The kids are coming up from behind.
I'm losing my edge.
I'm losing my edge to the kids from Brunei and from Beijing.
But I was there.

I was there in 1968.
I was there at the first Bowie show in Bromley.
I'm losing my edge.
I'm losing my edge to the kids whose footsteps I hear when they get on the decks.
I'm losing my edge to the internet seekers who can tell me every member of every good group from 1962 to 1970.
I'm losing my edge.

To all the kids in Halifax and Hong Kong.
I'm losing my edge to the art-school Hong Kong kids in little jackets and borrowed nostalgia for the unremembered nineties.

I'm losing my edge.
I'm losing my edge.
I can hear the footsteps every night on the decks.
But I was there.

I was there in 1976 at the first Feelies practice in a loft in Haledon.
I was working on the sitar sounds with much patience.
I was there when Holger Czukay started up his first band.
I told him, "Don't do it that way. You'll never make a dime."
I was there.
I was the first guy playing Yazoo to the grunge kids.
I played it at the Roxy.
Everybody thought I was crazy.
We all know.
I was there.
I was there.
I've never been wrong.

But I'm losing my edge to better-looking people with better ideas and more talent.
And they're actually really, really nice.

I'm losing my edge.

I heard you have a compilation of every good song ever done by anybody.
Every great song by Patti Smith. All the underground hits.
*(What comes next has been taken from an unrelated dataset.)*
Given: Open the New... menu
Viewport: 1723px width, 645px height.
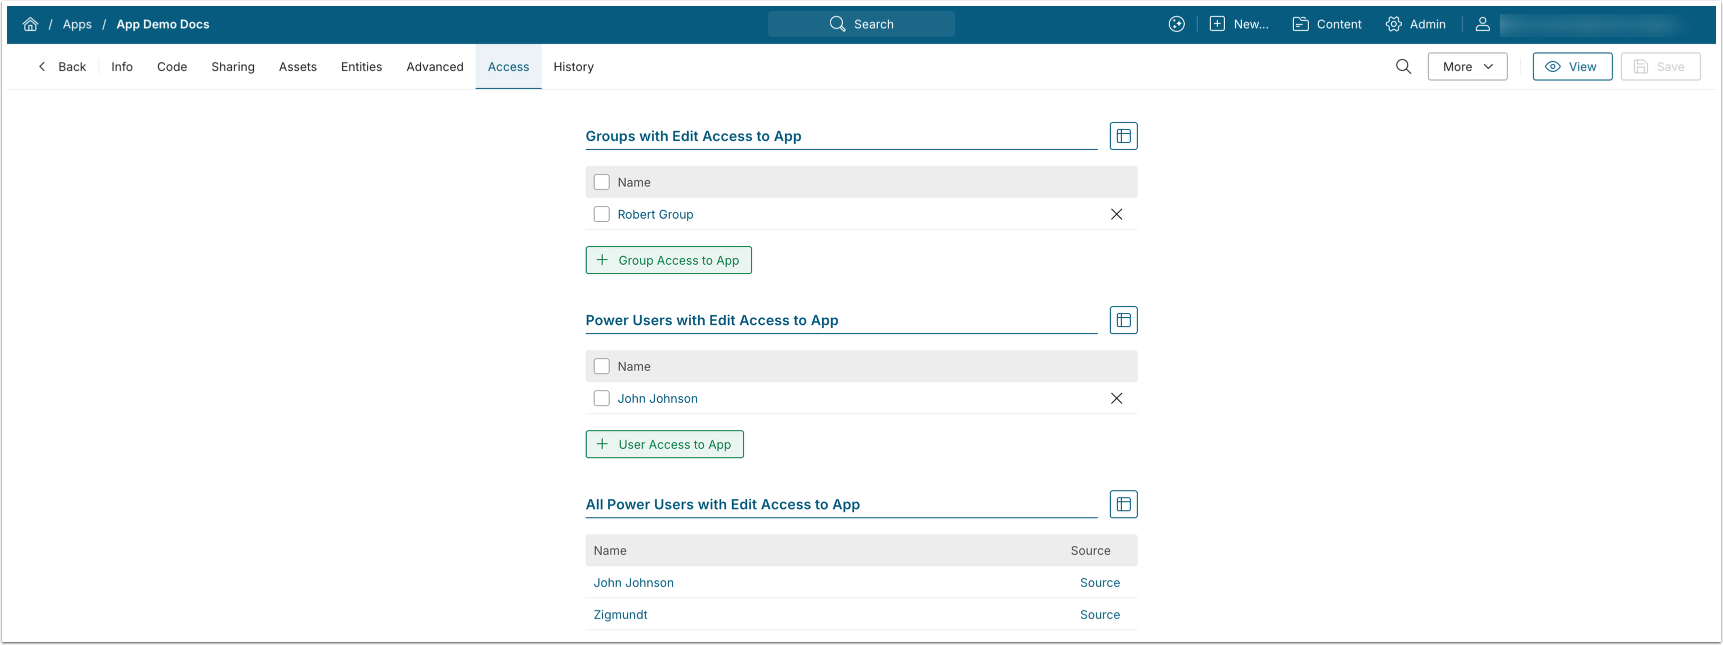Looking at the screenshot, I should click(x=1239, y=24).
All David McCallum tracks. I heard you have a vinyl of every Röyhkä ja Rättö ja Lehtisalo record on German import.

I heard that you have a white label of every seminal rock hit - 1985, '86, '87.
I heard that you have a CD compilation of every good '70s cut and another box set from the '70s.

I hear you're buying a linndrum and a theremin and are throwing your macbook out the window because you want to make something real. You want to make a E-Dancer record.

I hear that you and your band have sold your arpeggiator and bought a synthesizer.
I hear that you and your band have sold your synthesizer and bought an arpeggiator.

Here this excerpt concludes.